All six challenged patents survived Judge Stark's most recent § 101 Day, held on November 22, 2021. The six patents were spread across three cases. Continuing his usual practice, Judge Stark ruled from the bench after hearing argument in all three cases, and then issued a written order (see below) incorporating the transcript of his bench ruling and the formal orders on the pending motions.

DNA
DNA DNA, ANIRUDH, Unsplash

In the first case, considering Step One of the Alice framework, Judge Stark found that the challenged patent was not directed to the abstract idea posited by the defendant ("an algorithmic method of manipulating and combining genetic sequence data using an [intermediate] data set") and instead "enables the identification of mutations with positional accuracy in a computationally tractable manner," solving a prior art problem—notably, that sequence assembly providing for accurate detection of variants was often computationally intractable for high-throughput analysis.

Judge Stark denied the motion to dismiss based on the Step One analysis.

In the second case, Judge Stark took the somewhat unusual path of deciding Step Two of the Alice test before Step One. He explained:

The Federal Circuit has employed a similar approach and resolved 101 issues at Step Two in several of its cases, most recently CosmoKey as well as Amdocs. And with some frequency, District Courts have done the same thing.

Judge Stark found that a factual dispute on Step Two precluded ruling on the motion regardless of what the outcome might be on Step One:

I have assumed without deciding that [defendant] Amlogic has the better of the arguments at Step One, but even making that assumption[,] I see no basis in either the claims or in the law to further conclude that the fact dispute I have identified at Step Two would be immaterial to the issue of patent eligibility. In other words, I cannot today conclude that the claims are so deficient that I must, today, find them to be ineligible for patenting.
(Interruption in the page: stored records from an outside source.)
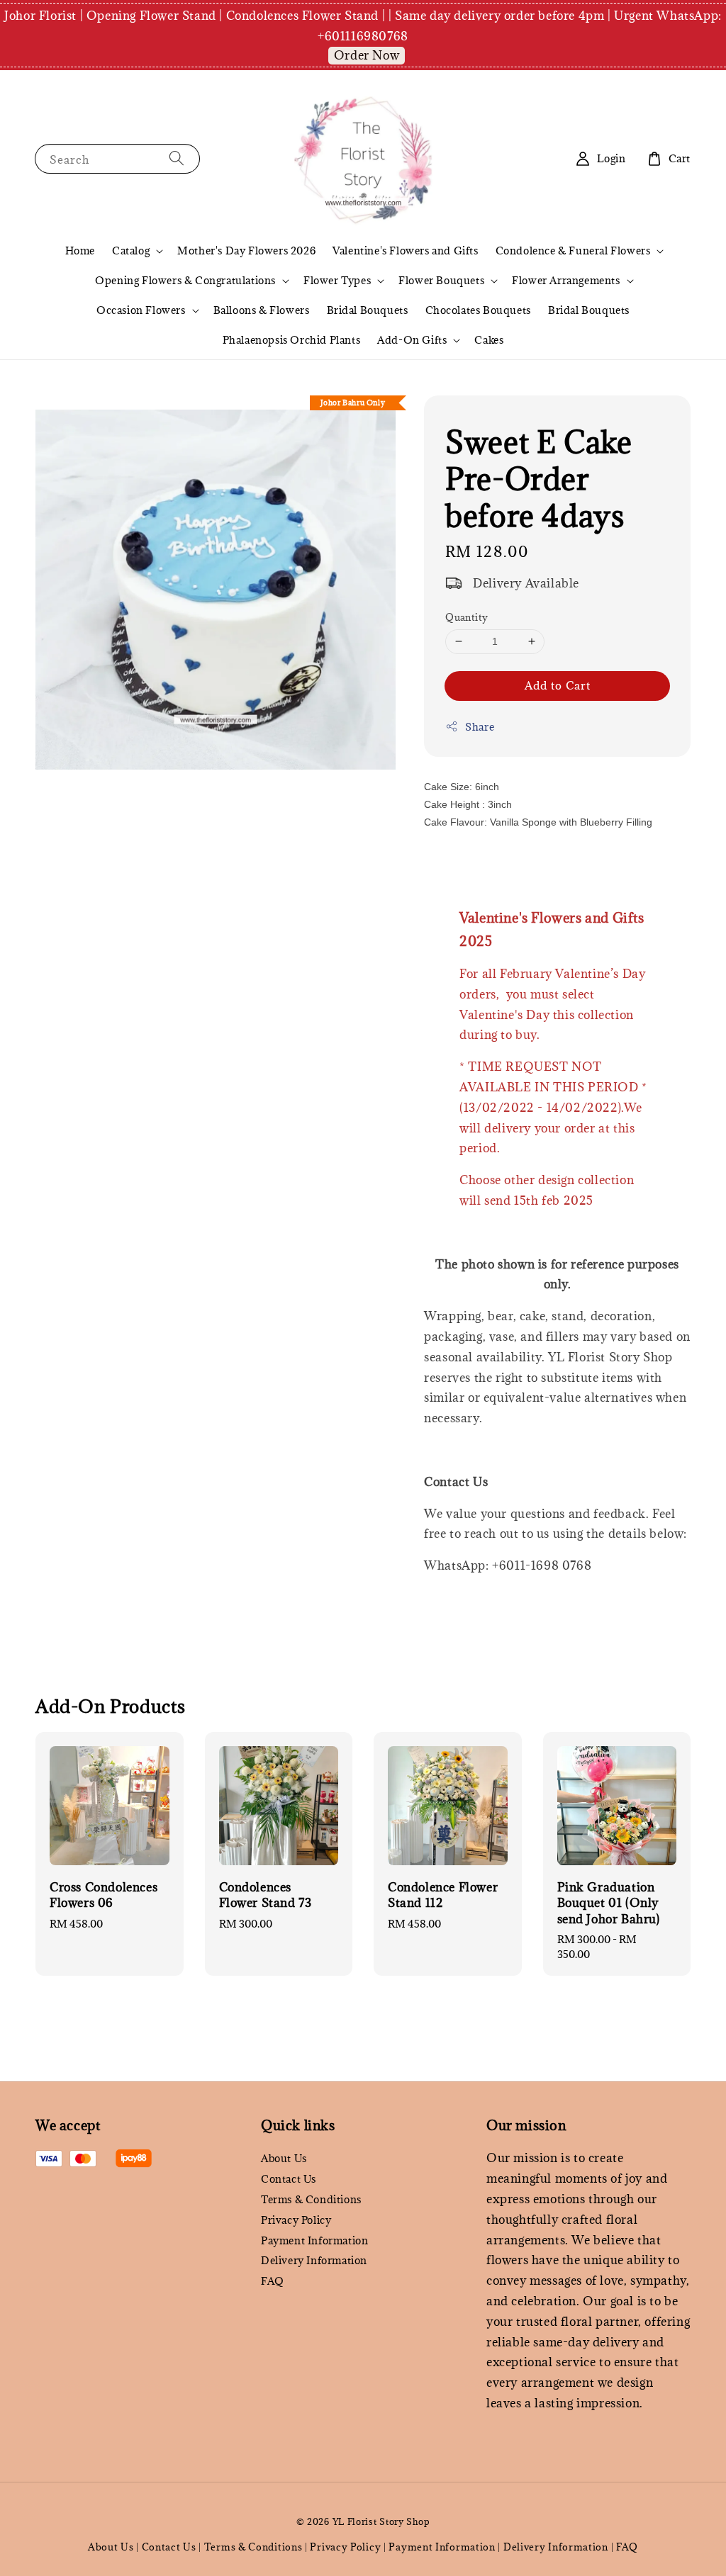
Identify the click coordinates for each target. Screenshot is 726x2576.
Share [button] (479, 726)
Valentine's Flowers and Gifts (405, 250)
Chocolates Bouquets (478, 310)
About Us (284, 2158)
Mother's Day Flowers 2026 (246, 250)
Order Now (366, 55)
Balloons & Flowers (261, 310)
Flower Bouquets (441, 280)
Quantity (466, 617)
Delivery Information (314, 2260)
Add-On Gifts (412, 340)
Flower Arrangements (566, 280)
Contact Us (288, 2179)
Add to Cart (558, 685)
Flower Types (337, 280)
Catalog (131, 250)
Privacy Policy (296, 2220)
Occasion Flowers (141, 310)
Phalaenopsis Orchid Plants (292, 340)
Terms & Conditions (311, 2199)
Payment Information (314, 2240)
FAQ (272, 2281)
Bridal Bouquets (367, 310)
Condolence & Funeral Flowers (573, 250)
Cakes (488, 340)
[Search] (176, 158)
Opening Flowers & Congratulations (185, 280)
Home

Judge Stark left the door open for the defendant to bring another § 101 motion "but it cannot do so until the case dispositive motion [stage] of this case after full discovery and, of course, it may only do so, as with any motion, if at that point [it] believes it has a good-faith basis to pursue that motion."

In the final case, Judge Stark denied the motion to dismiss four patents because he found that the abstract idea had not been sufficiently articulated to render a decision. He did, however, permit the plaintiff to amend its complaint and permit the defendant to seek dismissal of the amended complaint under § 101.